Stand-alone containers commonly used for nutritional supplements require product information to appear directly on the label, explains Harris. Label suppliers are adapting to the surge of easy-to-use packages with convenient labels that can contain all of the detailed information required by regulatory directives on the container itself. "The evolution of FDA labeling requirements may force supplement manufacturers to adopt the same sort of packaging innovations as those being used in the OTC market. These include expanded label geography, as manifested by wrap-around labels and fold-out accordion-style labeling," says Harris.

The Duma Combi from Superfos is an innovative labeling solution for nutritional supplement manufacturers. It features a literature compartment on the container that allows for additional information to be included with the end product, says Pedersen. "This particular product gives manufacturers a lot of new possibilities. The flat facing of the container makes the label easy to see and gives label makers more freedom when designing the label because they don't have to take into consideration the limitations of, for example, a round shape."

Enzymatic Therapy took advantage of recent labeling innovations to present easy-to-use dosage recommendations.
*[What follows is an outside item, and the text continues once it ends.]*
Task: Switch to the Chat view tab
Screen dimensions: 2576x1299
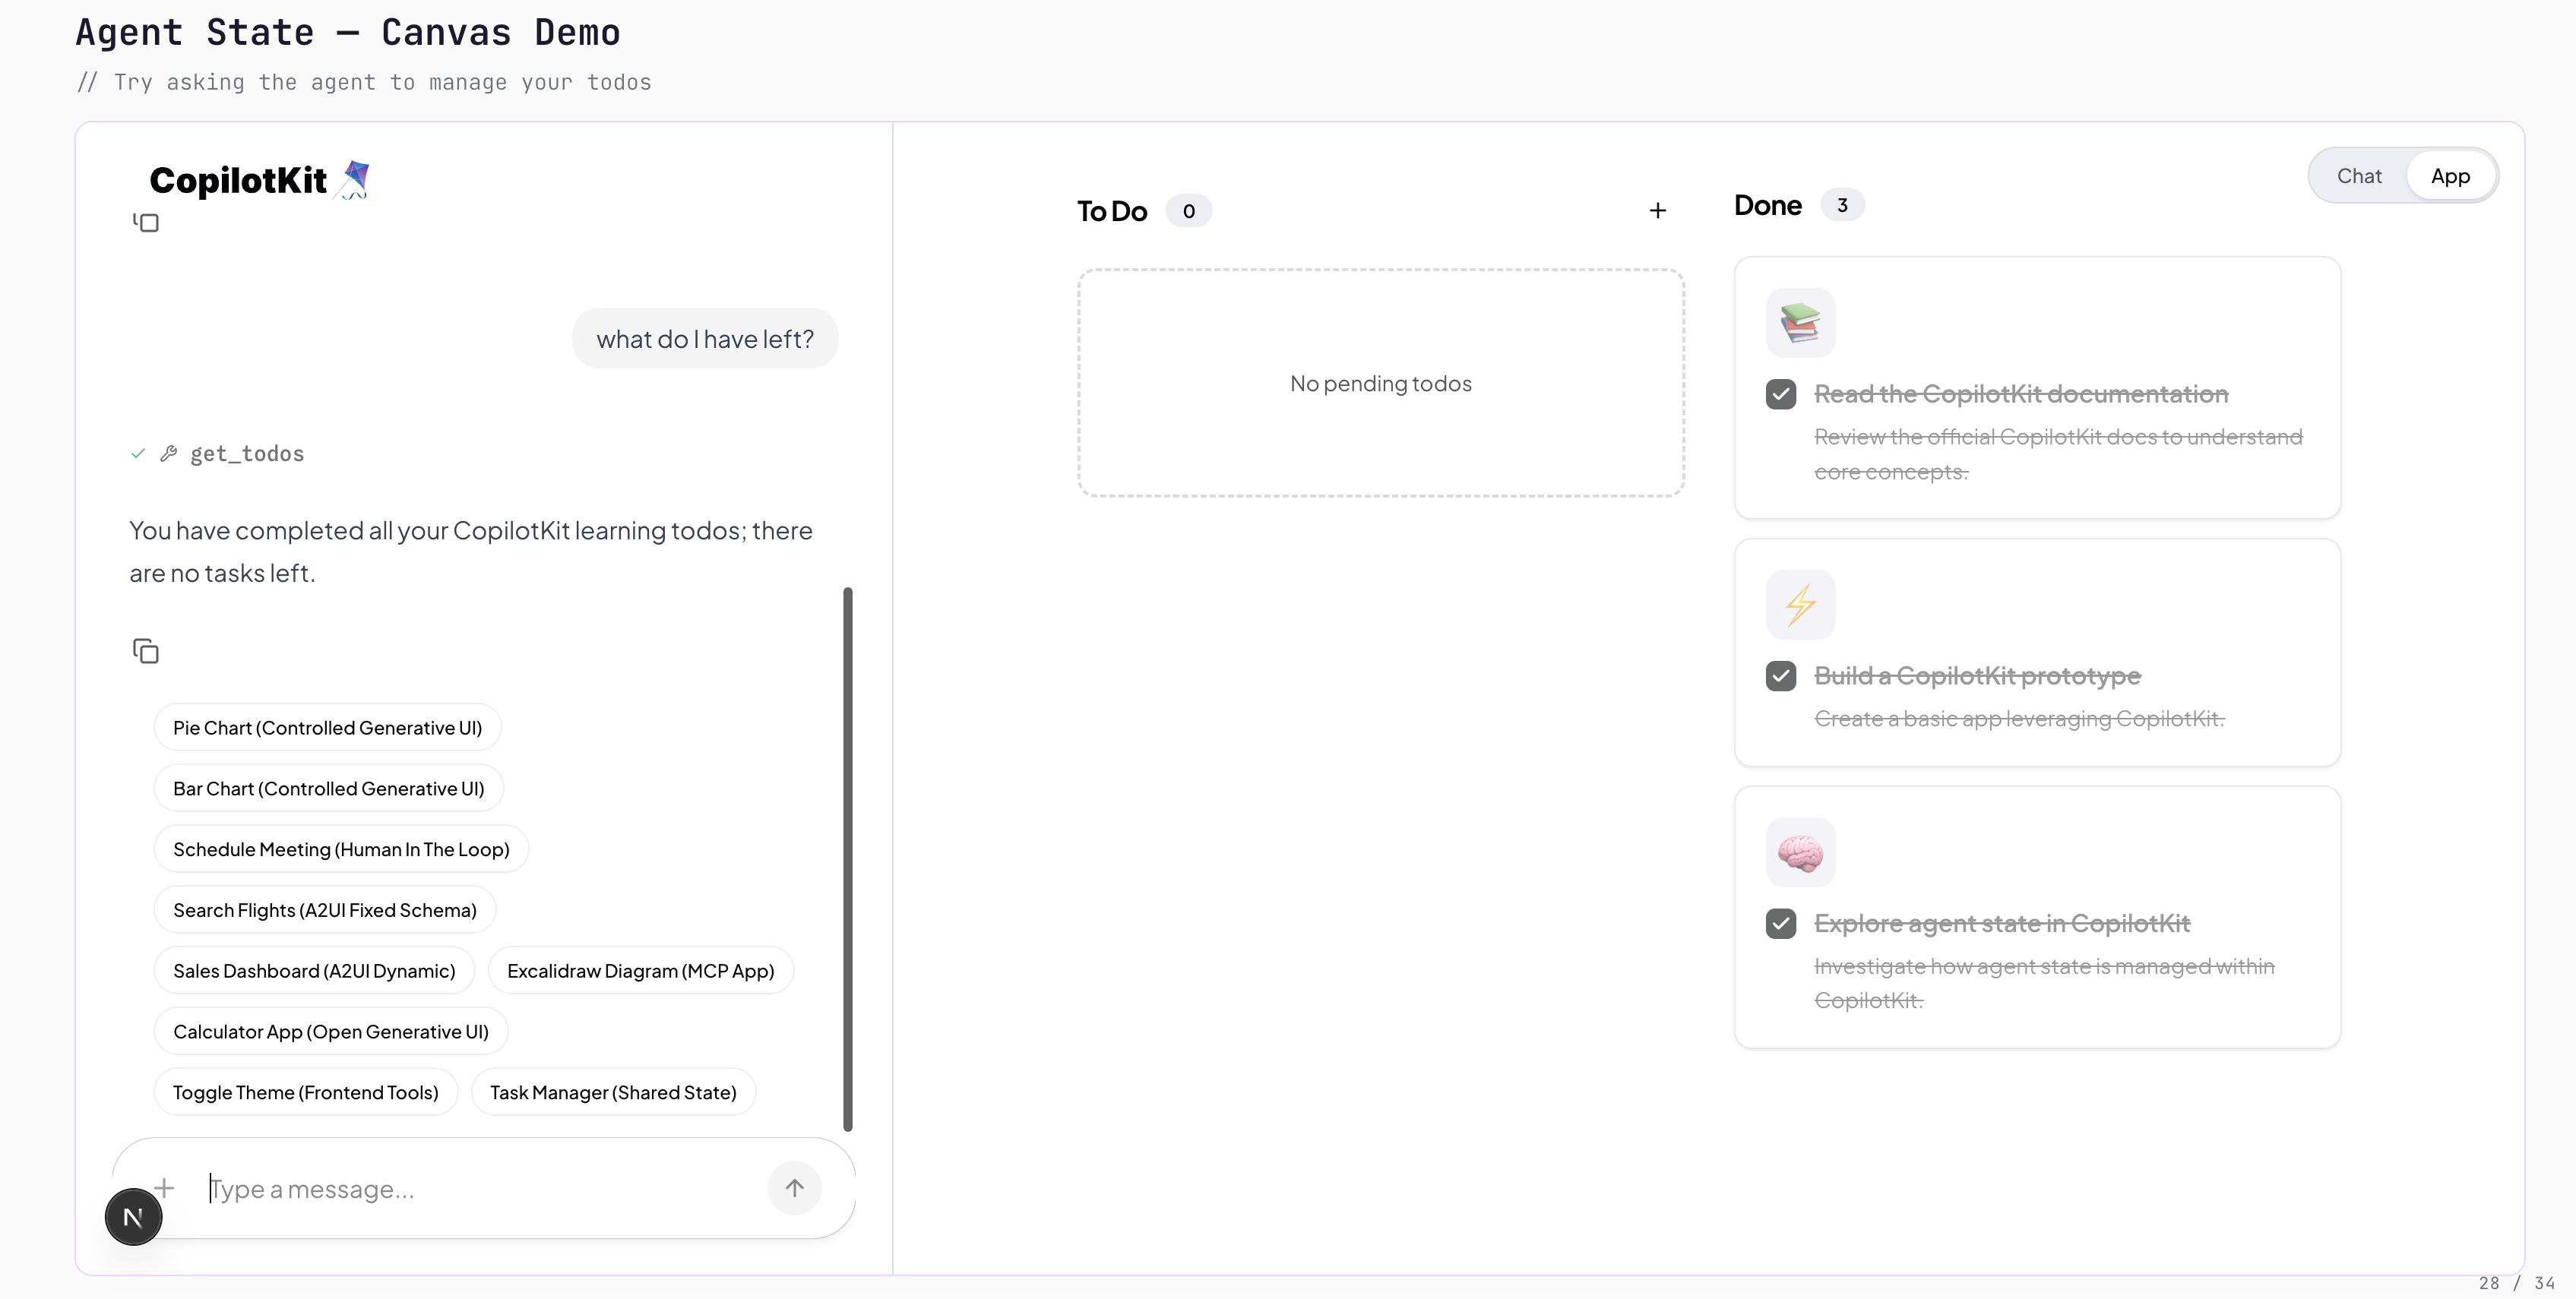Action: point(2359,176)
The industry standard for dosage recommendations has traditionally been based on age indicators. Enzymatic Therapy has developed a package for its Heart Health line that features guidelines for determining individual dosage levels. The Heart Factor Chart, which is included on the back of the label, divides dosage levels into three different categories based on dosage quantity and frequency. Enzymatic Therapy's Carlson says, "This industry continues to work with label suppliers to efficiently place the vast amounts of information required on each product in a limited amount of space."
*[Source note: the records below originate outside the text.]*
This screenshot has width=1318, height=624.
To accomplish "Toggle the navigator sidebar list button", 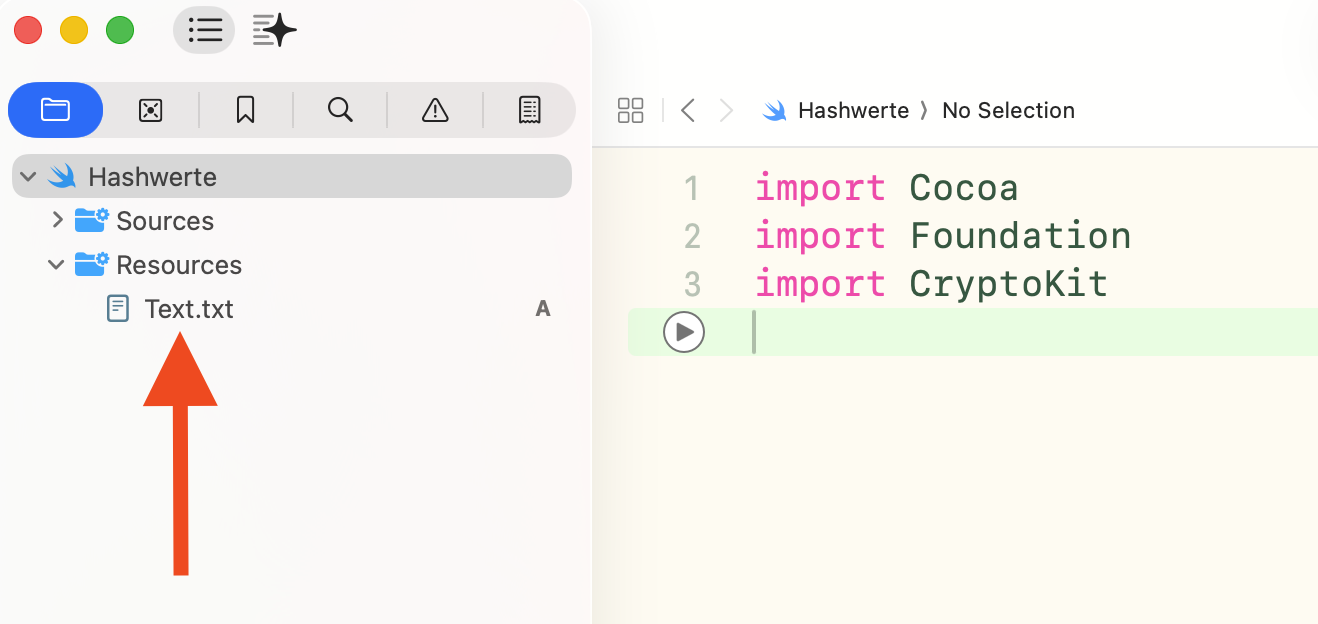I will [x=204, y=31].
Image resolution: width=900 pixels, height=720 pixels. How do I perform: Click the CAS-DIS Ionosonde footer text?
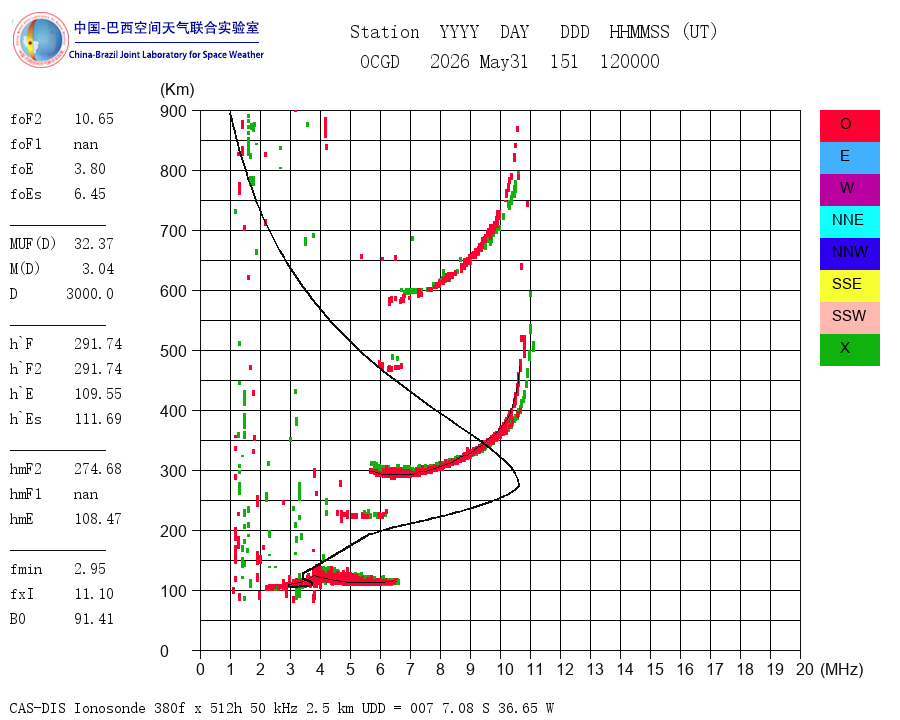point(77,708)

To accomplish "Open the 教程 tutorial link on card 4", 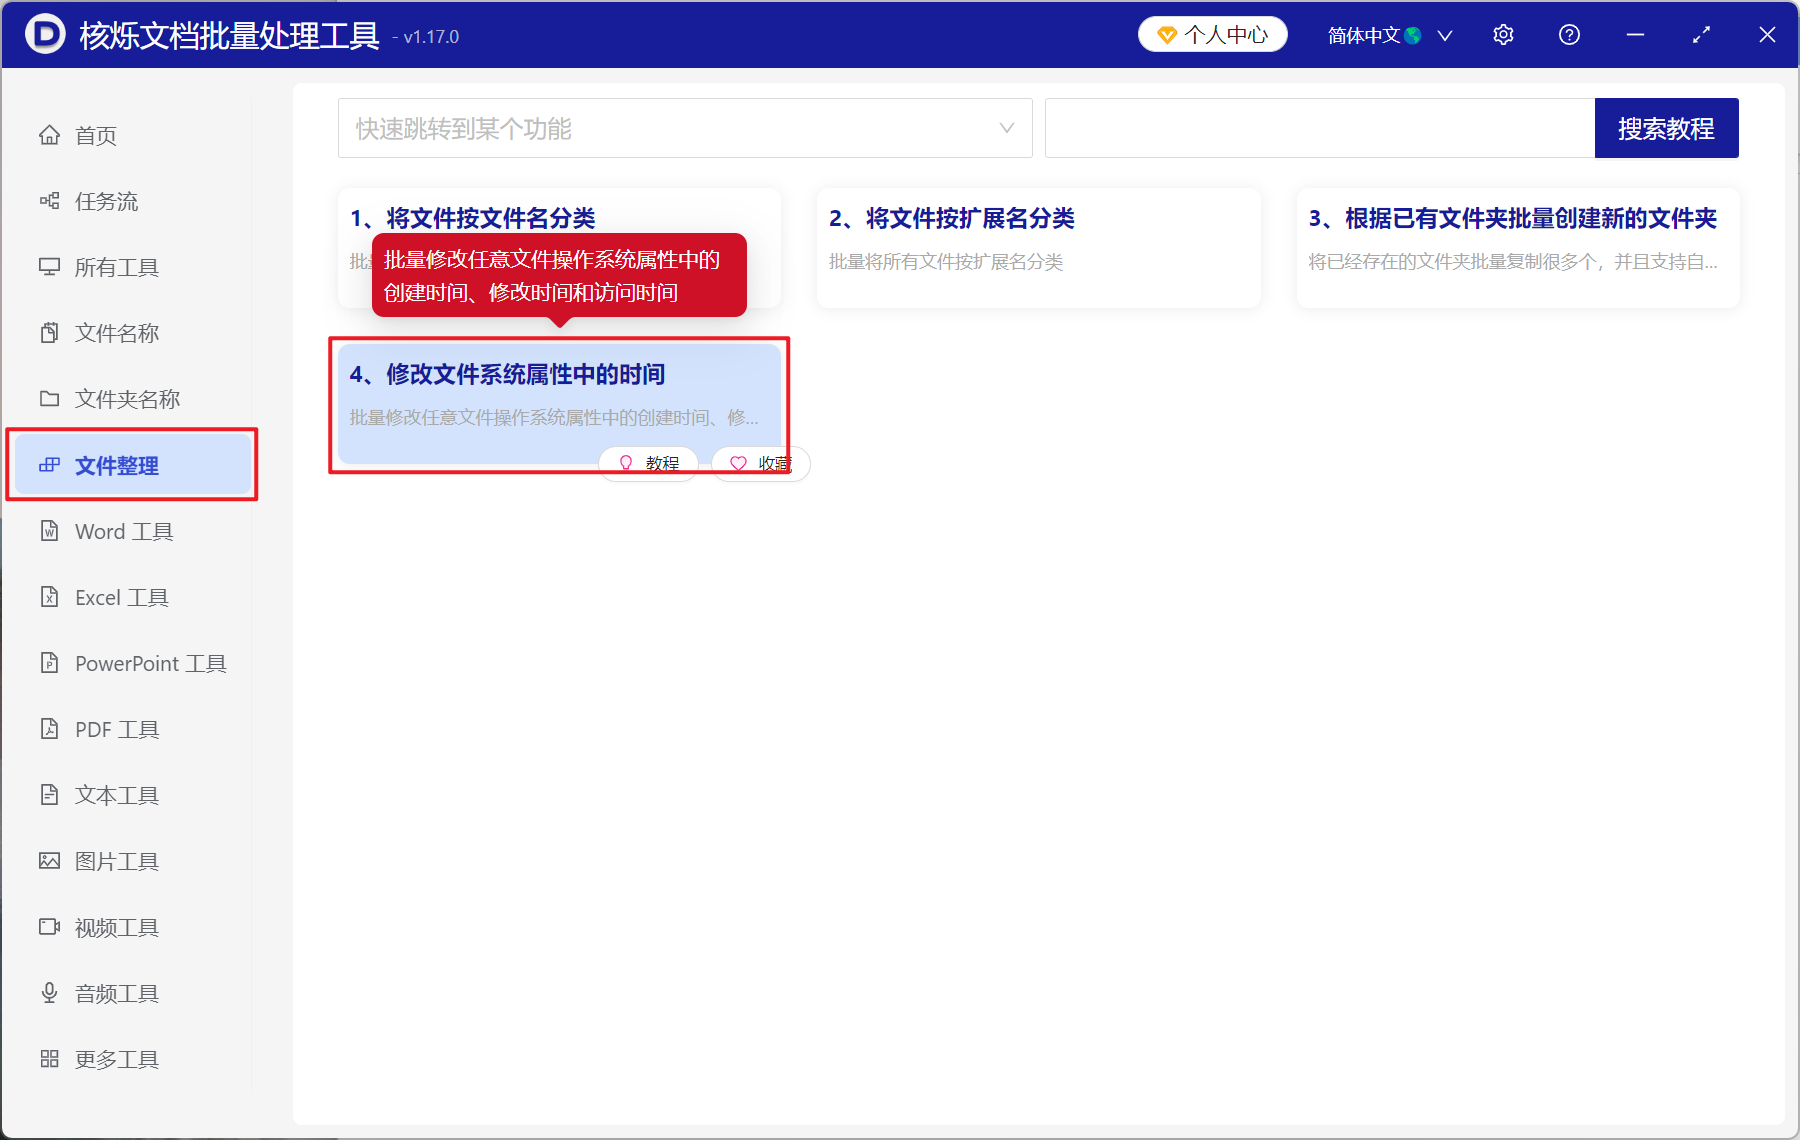I will tap(648, 463).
Bearing copy space requirements for labels in mind, manufacturers should explore the functionality of labels. Harris explains, "Labels must survive the chipping and rubbing that occurs during dispensing and distribution, and withstand the rigors of everyday use." High-performance, pressure-sensitive films and adhesives, such as polyethylene, polypropylene, and acetate films, are capable of withstanding end-use application challenges including moisture, humidity, handling, and exposure to container contents, says Harris.

THE END

Powerfully driven by consumer needs, nutritional supplement manufacturers are scurrying to discover or create the next best product. However, matters of convenience and product stability should be considered jointly. Creating a quality product becomes a balancing act between choosing the right container, closure, and label, among other things. And every manufacturer wants to be able to offer consumers an easy-to-use product. But in doing so, Carlson states, "You cannot undermine the integrity of your product."